I'm a new ICU nurse, I've been on this unit for about 4 months. Last night I received an admission which kinda confused me.
Here's the info: (adjusted to protect his privacy)
28 y/o male, type 1 diabetic diagnosed as a child. N/V for about a week. When he arrived in the ER his blood sugar was 170-ish. Na 142, CO2 <10, Chloride 111, H+H wnl, but on the high end, Anion gap 21, elevated WBC, pH on ABG was 7.0, acetone level was high.
Diagnosis was dehydration from the n/v and he was given 4L NS over about 3-4 hours. Checked another accucheck and his sugar was 350's. Orders were received for admission to the ICU and DKA protocol. He was started on an insulin gtt @ 9 units per hour, based on the weight based calculation built in to the protocol. 2 hours later, still in the ER, his sugar was 64. Anion gap was still 20. ER nurse turned off the insulin gtt and called the doc who didn't give any additional orders. She called me report and I paged the doc who told me to check an accucheck once he gets to the ICU and call him with the results. Upon admission to my unit, his sugar was 120. I received orders for D5 1/2NS @ 200, 1 amp D50, restart the insulin gtt @ 1 unit/ hr, check an accucheck in 1 hour, call with results. Needless to say, 1 hour later his blood sugar was nearly 400. The doc proceeded to ignore the titration formula on the protocol for the next 5 hours (during which time I charted my ass off, cya) until his accuchecks were back down to about 175. (once his sugars were down I managed to convince the doc to use the protocol for future titration) By the time I left his gap had decreased to 17 and pH on VBG was 7.24, acetone level was still positive.

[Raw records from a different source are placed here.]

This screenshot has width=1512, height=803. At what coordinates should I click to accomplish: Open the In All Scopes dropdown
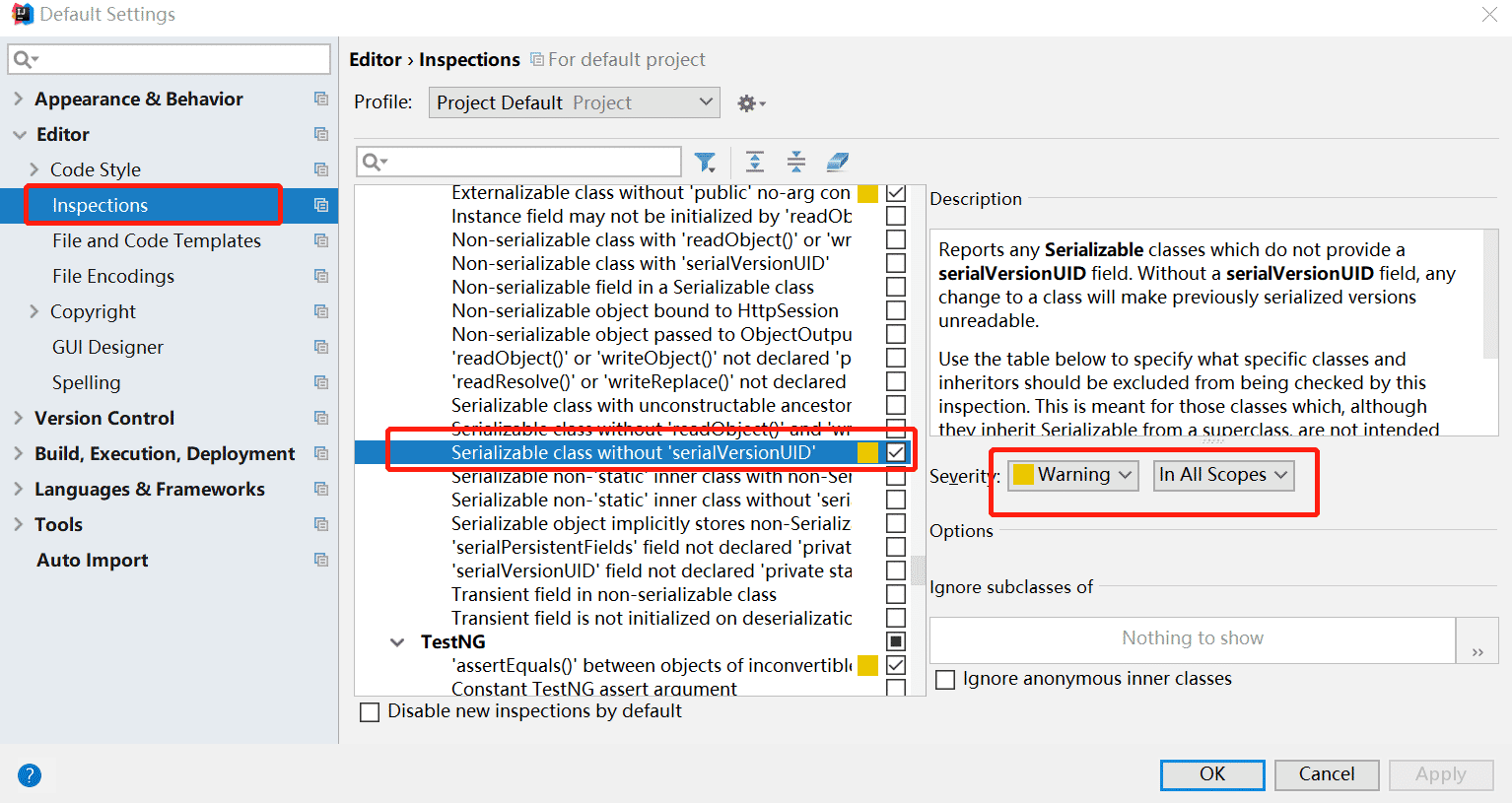pos(1222,475)
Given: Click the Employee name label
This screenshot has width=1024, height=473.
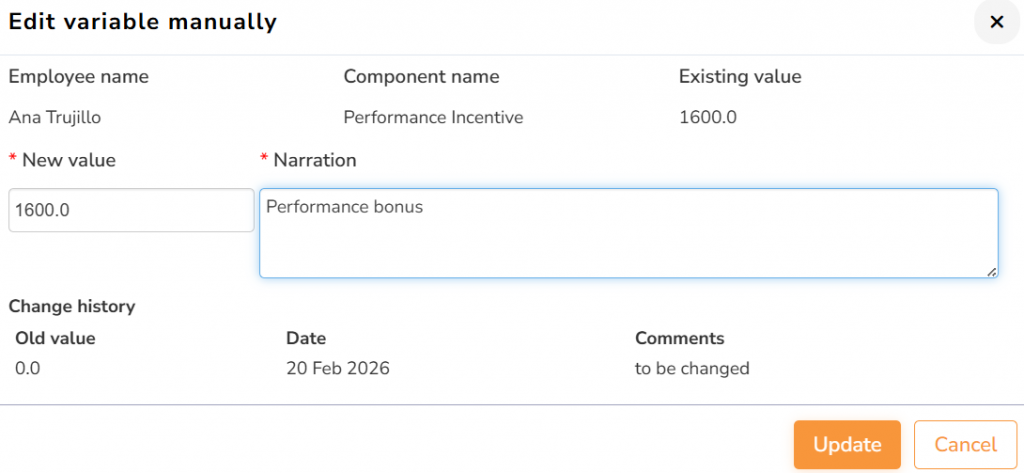Looking at the screenshot, I should [79, 76].
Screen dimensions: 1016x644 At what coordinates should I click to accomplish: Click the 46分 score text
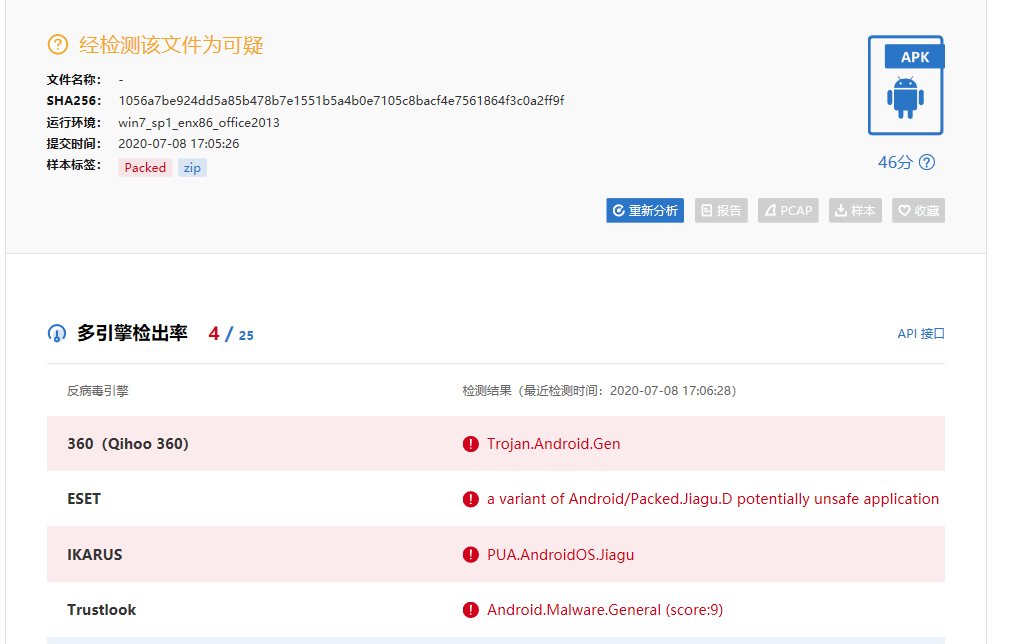point(895,162)
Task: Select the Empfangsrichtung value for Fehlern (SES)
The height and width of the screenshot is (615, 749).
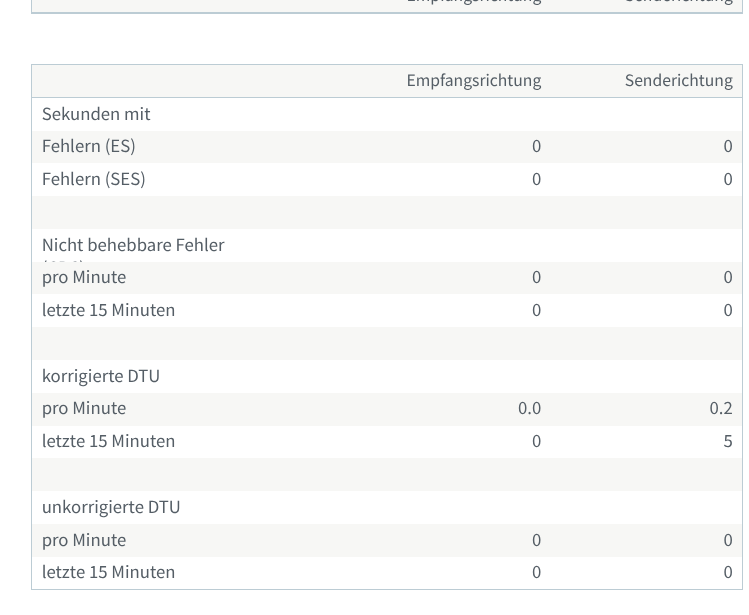Action: click(x=536, y=179)
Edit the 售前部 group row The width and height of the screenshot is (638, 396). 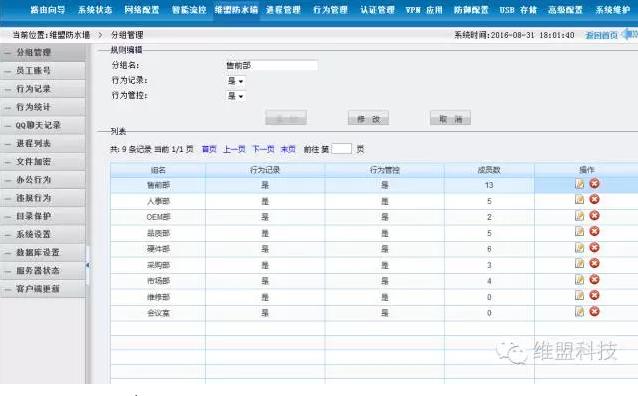(579, 184)
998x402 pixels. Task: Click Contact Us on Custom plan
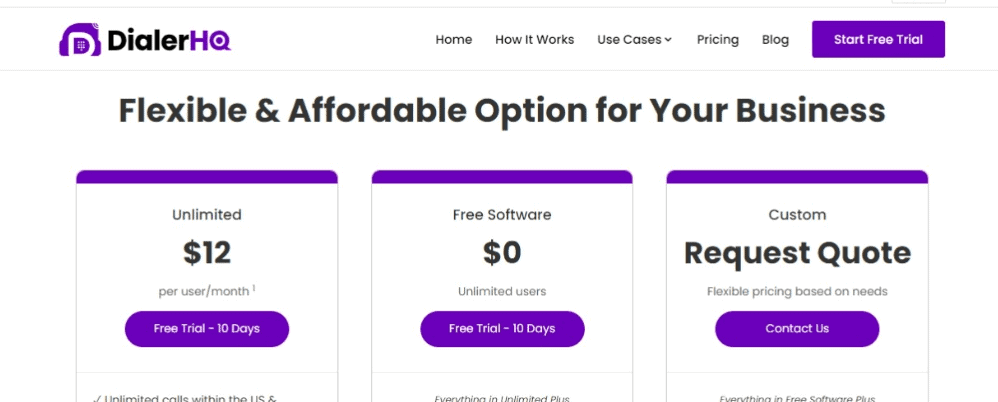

My question is this: should we have been using the DKA protocol to correct this acidosis or is there another way to fix this? Obviously it was working, but it seemed as though we were putting him into DKA in order to correct the A portion of DKA...
Help! I'm confused!
Sep 25, '11
Sounds like starvation ketoacidosis. Poor intake for > 3 days, high gap, positive ketones, but normal blood glucose. I've personally never seen a DKA patient come in with an initial normal glucose. I have however seen starvation ketoacidosis where blood sugars were almost a non-issue and you were just cranking in fluids, D5 or D5/.45 later on for a glucose source and intracellular hydration.
You really didn't need the DKA protocol. You're going to give fluids and the pH would normalize itself over time, you didn't need to be mixing bicarb into the fluids or anything insane like that.